[Start of SOURCE EXCERPT]
Coahuiltecan is a collective name for the small, autonomous bands of Native Americans who lived in Central and South Texas in the 16th century before the Spanish conquest. The Miakan-Garza, who founded the Indigenous Cultures Institute in San Marcos, identify as a Coahuiltecan tribe.

“Who has been in Texas where these culturally unidentifiable remains have been dug out? Who has been here for 14,000 years? The Coahuiltecan people,” Maria Rocha, executive director of the Indigenous Cultures Institute, said.

Though they lack federal recognition, they were acknowledged as members of the Coahuiltecan people in a Texas House resolution in 2013.

“So just, logically – something was dug up here. We’ve been here 14,000 years,” Rocha said. “They’re our ancestors.”

The Miakan-Garza believe that when someone dies, only their physical body dies; what begins after is a spiritual journey.
[End of SOURCE EXCERPT]
[Start of PROVIDED DATA]
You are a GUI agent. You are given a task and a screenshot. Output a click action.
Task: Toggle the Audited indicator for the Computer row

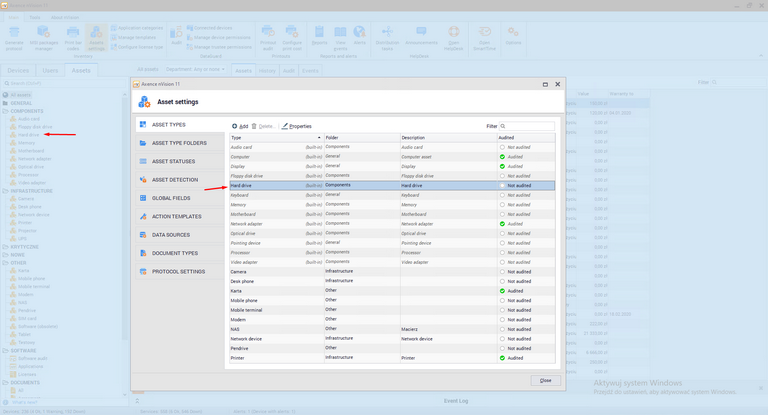pyautogui.click(x=503, y=157)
[End of PROVIDED DATA]
** EXERCISE **
Rewrite the part of the text about the Coahuiltecan people that opens with "Coahuiltecan is a" and closes with "a Coahuiltecan tribe.", replacing "autonomous" with "independent". Rely only on the text about the Coahuiltecan people.

** SOLUTION BELOW **
Coahuiltecan is a collective name for the small, independent bands of Native Americans who lived in Central and South Texas in the 16th century before the Spanish conquest. The Miakan-Garza, who founded the Indigenous Cultures Institute in San Marcos, identify as a Coahuiltecan tribe.